▶ _Task objective_: At the line containing "Click the results list scroll-down arrow", begin retyping, and continue word for word until the records below run out.

▶ _Task material_:
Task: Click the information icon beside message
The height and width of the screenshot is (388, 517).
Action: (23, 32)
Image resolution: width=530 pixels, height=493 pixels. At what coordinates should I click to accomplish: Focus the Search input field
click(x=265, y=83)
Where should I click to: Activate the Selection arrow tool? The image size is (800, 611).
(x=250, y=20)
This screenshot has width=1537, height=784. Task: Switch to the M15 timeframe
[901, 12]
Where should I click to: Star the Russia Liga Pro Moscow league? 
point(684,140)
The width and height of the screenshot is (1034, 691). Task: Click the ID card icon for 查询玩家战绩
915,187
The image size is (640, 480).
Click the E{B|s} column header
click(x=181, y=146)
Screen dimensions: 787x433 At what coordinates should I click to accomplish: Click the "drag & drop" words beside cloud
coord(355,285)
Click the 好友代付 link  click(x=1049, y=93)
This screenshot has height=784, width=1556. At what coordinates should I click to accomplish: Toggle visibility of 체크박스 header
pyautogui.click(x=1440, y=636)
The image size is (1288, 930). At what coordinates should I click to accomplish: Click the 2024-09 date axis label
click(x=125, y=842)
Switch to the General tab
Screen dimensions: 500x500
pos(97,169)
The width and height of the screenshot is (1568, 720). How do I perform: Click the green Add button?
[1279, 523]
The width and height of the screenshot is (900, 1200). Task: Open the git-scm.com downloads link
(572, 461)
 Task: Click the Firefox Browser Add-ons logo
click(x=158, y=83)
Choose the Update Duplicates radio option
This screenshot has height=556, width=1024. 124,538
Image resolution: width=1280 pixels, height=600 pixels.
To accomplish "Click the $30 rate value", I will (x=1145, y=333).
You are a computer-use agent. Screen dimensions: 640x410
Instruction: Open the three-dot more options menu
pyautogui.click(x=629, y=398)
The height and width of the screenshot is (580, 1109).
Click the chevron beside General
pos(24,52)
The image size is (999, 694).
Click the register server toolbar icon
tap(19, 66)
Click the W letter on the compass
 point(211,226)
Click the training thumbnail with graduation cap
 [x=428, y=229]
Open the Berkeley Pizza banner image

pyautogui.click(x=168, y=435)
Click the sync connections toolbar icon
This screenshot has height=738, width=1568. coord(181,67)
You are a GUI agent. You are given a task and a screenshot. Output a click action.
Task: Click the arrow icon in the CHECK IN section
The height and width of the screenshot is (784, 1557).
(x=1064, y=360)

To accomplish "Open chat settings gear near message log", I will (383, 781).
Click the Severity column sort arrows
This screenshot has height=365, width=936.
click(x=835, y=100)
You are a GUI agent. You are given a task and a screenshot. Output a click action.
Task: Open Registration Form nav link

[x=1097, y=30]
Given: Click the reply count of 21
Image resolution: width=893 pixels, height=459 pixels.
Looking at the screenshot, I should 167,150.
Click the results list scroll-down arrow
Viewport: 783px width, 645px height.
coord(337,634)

▶ _Output below_:
Click the results list scroll-down arrow
Viewport: 783px width, 645px height.
coord(337,634)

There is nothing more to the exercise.